-- Begin RECORDS FOR THIS TASK --

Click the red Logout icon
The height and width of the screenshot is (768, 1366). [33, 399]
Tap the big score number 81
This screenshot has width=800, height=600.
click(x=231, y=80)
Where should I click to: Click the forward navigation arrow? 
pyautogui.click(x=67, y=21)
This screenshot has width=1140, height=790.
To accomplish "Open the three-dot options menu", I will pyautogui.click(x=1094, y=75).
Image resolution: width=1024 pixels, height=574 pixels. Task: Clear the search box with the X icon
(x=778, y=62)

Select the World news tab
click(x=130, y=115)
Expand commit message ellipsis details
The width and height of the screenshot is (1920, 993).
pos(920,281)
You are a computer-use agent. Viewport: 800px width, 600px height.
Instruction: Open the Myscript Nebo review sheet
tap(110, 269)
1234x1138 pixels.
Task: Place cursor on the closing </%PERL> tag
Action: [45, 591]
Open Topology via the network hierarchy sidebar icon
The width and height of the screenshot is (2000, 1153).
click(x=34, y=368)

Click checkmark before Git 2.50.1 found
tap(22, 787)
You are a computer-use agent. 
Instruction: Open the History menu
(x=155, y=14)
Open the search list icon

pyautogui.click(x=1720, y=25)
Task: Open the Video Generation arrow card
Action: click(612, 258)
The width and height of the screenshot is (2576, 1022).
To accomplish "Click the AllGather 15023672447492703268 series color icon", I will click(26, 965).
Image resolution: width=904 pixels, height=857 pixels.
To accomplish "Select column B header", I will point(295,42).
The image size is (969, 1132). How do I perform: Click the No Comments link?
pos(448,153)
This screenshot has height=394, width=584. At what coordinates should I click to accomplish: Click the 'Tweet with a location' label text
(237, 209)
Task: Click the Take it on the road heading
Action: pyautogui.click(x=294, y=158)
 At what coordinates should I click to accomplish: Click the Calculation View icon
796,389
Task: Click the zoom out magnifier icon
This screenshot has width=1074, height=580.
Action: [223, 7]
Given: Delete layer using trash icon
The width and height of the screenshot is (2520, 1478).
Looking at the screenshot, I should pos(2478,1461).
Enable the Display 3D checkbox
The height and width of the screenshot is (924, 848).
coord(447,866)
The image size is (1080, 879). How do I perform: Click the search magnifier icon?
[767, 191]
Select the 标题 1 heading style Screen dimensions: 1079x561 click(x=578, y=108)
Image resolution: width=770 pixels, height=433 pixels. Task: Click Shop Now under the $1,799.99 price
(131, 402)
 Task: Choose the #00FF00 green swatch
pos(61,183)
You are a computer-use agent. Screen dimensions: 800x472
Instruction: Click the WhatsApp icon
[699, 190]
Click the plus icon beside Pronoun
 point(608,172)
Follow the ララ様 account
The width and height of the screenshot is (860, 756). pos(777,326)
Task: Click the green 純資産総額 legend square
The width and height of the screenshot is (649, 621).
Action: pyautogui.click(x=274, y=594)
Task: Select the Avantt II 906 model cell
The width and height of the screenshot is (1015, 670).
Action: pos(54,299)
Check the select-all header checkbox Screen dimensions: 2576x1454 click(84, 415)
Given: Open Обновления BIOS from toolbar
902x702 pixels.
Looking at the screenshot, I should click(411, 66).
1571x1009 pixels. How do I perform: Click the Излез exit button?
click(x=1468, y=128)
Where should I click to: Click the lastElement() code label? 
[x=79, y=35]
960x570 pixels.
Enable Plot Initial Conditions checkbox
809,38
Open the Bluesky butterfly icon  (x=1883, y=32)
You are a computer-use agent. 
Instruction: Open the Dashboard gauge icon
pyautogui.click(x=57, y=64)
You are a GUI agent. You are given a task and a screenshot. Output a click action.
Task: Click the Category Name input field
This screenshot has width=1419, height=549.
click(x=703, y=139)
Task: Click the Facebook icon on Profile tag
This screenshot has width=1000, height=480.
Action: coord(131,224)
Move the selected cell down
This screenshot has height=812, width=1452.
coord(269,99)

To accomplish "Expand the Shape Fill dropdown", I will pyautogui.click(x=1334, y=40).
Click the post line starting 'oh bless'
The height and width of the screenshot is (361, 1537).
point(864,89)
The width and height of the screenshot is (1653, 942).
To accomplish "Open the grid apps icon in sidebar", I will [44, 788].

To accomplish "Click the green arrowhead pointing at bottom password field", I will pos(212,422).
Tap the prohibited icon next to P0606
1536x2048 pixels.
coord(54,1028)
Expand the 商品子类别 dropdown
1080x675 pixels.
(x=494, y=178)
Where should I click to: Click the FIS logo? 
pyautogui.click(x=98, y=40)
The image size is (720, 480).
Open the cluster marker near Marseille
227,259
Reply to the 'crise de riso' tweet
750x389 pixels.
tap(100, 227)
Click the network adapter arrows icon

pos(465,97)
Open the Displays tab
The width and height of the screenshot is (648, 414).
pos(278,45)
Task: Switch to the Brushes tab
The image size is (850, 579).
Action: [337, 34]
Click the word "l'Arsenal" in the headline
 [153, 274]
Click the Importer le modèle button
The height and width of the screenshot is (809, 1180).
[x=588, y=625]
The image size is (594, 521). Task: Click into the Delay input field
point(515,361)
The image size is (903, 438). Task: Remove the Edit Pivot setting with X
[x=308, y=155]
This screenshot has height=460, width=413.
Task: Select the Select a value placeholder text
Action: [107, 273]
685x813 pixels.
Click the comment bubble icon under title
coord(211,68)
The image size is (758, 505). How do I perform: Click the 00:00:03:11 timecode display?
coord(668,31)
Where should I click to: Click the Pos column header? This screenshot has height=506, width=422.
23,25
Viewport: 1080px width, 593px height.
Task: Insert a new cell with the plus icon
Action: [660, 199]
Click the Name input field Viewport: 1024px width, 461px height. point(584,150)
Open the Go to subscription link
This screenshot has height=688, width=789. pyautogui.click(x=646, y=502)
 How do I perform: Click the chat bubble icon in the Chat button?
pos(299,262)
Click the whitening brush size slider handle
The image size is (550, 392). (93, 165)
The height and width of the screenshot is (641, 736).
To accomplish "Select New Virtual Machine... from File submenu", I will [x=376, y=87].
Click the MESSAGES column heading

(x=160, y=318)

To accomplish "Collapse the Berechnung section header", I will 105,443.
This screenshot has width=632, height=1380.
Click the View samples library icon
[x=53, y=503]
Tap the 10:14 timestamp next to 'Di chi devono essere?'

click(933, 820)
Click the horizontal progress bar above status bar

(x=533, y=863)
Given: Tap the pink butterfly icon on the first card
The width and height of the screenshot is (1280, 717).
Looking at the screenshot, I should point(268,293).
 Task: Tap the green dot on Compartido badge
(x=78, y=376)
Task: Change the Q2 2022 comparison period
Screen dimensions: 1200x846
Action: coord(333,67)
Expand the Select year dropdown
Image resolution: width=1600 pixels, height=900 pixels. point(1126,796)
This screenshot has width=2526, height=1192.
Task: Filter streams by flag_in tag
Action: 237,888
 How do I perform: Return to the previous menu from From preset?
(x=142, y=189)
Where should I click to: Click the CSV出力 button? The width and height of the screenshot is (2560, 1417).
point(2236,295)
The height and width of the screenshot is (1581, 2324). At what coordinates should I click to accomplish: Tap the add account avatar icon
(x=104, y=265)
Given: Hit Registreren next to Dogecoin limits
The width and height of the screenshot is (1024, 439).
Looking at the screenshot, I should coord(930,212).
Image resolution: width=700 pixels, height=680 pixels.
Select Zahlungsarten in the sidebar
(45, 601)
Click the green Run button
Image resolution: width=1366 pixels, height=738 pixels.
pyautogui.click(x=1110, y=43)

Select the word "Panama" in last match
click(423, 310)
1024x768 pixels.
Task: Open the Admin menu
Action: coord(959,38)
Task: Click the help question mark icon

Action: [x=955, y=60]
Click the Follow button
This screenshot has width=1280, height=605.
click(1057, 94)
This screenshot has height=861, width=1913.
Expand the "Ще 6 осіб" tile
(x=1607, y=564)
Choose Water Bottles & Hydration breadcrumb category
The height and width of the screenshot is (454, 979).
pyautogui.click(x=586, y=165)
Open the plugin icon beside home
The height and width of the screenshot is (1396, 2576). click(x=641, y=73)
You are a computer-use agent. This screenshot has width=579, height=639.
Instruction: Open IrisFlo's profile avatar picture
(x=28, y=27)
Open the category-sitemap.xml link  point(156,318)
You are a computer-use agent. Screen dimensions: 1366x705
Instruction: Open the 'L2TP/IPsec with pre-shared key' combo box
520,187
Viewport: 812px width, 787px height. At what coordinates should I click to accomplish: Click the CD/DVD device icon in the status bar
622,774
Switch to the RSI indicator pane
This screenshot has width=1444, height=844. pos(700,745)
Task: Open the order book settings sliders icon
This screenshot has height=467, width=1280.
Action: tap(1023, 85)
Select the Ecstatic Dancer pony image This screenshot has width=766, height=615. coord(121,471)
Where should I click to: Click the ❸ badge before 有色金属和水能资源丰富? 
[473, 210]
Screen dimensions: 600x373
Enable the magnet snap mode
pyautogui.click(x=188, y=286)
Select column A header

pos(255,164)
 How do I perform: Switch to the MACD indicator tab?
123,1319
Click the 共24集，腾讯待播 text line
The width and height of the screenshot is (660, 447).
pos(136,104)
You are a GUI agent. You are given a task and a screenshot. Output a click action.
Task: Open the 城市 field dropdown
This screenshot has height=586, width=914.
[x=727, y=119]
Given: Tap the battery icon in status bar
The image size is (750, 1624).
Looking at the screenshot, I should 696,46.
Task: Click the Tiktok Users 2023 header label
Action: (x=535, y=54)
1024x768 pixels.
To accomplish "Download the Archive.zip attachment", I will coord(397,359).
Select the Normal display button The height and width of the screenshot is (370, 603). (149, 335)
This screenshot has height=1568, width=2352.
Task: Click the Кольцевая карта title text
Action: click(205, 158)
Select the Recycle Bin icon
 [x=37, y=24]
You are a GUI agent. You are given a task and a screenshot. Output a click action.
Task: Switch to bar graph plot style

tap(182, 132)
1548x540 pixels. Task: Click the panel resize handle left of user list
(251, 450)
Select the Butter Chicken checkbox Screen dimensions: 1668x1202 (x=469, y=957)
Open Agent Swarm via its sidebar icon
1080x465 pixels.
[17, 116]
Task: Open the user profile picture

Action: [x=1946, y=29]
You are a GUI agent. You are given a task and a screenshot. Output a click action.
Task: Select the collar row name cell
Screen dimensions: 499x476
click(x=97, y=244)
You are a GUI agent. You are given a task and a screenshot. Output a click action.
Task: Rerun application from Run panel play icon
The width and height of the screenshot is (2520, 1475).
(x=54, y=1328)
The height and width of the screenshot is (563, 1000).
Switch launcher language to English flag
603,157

-- End RECORDS FOR THIS TASK --

■ TASK TO COMPLETE: Rewrite everything in the data from the line containing "How do I perform: Click the chat" down to the line containing "Action: coord(333,67)", replacing "Task" with "Goal" and leaving the rest unchanged.

■ RESULT:
 How do I perform: Click the chat bubble icon in the Chat button?
pos(299,262)
Click the whitening brush size slider handle
The image size is (550, 392). (93, 165)
The height and width of the screenshot is (641, 736).
To accomplish "Select New Virtual Machine... from File submenu", I will [x=376, y=87].
Click the MESSAGES column heading

(x=160, y=318)

To accomplish "Collapse the Berechnung section header", I will 105,443.
This screenshot has width=632, height=1380.
Click the View samples library icon
[x=53, y=503]
Tap the 10:14 timestamp next to 'Di chi devono essere?'

click(933, 820)
Click the horizontal progress bar above status bar

(x=533, y=863)
Given: Tap the pink butterfly icon on the first card
The width and height of the screenshot is (1280, 717).
Looking at the screenshot, I should point(268,293).
 Goal: Tap the green dot on Compartido badge
(x=78, y=376)
Goal: Change the Q2 2022 comparison period
Screen dimensions: 1200x846
Action: coord(333,67)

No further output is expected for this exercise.